Python-dotenv Security Flaw: CVE-2026-28684 Allows Arbitrary File Overwrite via Symbolic Links

A critical security vulnerability in the widely-used python-dotenv library exposes systems to arbitrary file overwrite attacks. The flaw, tracked as CVE-2026-28684 (GHSA-mf9w-mj56-hr94), resides in the `set_key()` and `unset_key()` functions. These functions follow symbolic links when rewriting `.env` files, creating a dangerous path for a local attacker to manipulate and overwrite files they should not have access to. This is not a theoretical risk; it's a direct vector for privilege escalation and data corruption within any application that uses this library to manage environment variables.

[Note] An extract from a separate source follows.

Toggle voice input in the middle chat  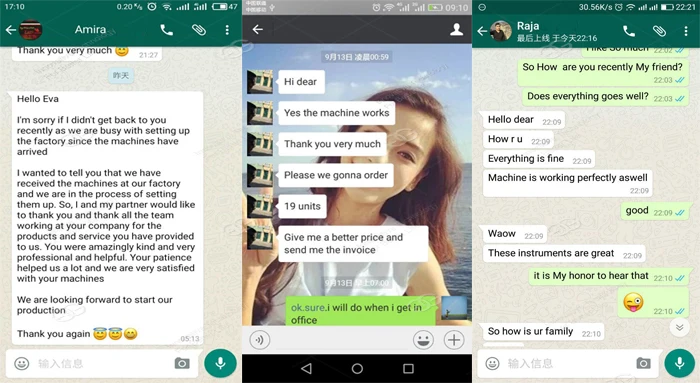(259, 340)
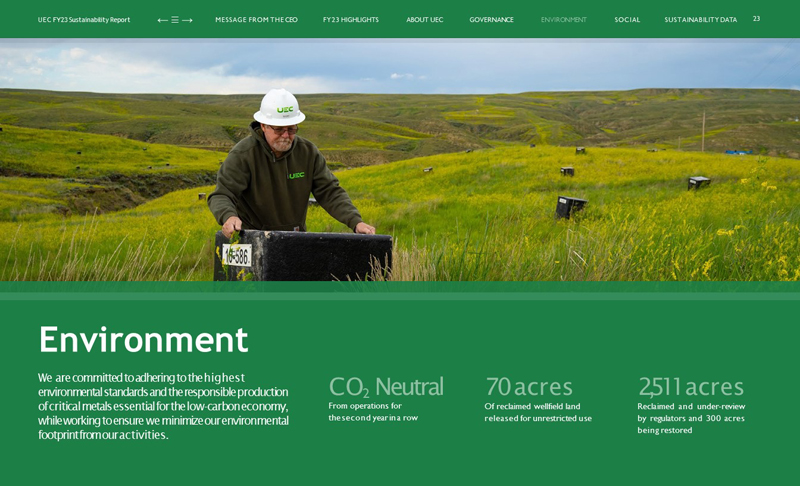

The vulnerability specifically exploits a cross-device rename fallback mechanism. When python-dotenv processes a `.env` file that is a symbolic link, it fails to check the target's ownership or permissions before performing write operations. This allows an attacker who can create or influence a symlink to redirect the library's file operations to a critical system file or another user's sensitive data. The issue affects versions prior to 1.2.2, prompting an urgent security update to version 1.2.2, as seen in automated dependency PRs from tools like RenovateBot.

The implications are severe for any Python application, especially in multi-user environments, containers, or shared hosting scenarios where `.env` files are common. Developers and security teams must immediately audit their dependencies and upgrade to python-dotenv v1.2.2. Failure to patch leaves application configurations and adjacent files vulnerable to silent manipulation, which could lead to further system compromise, data loss, or service disruption. This flaw underscores the persistent security risks hidden in foundational utility libraries that handle file I/O.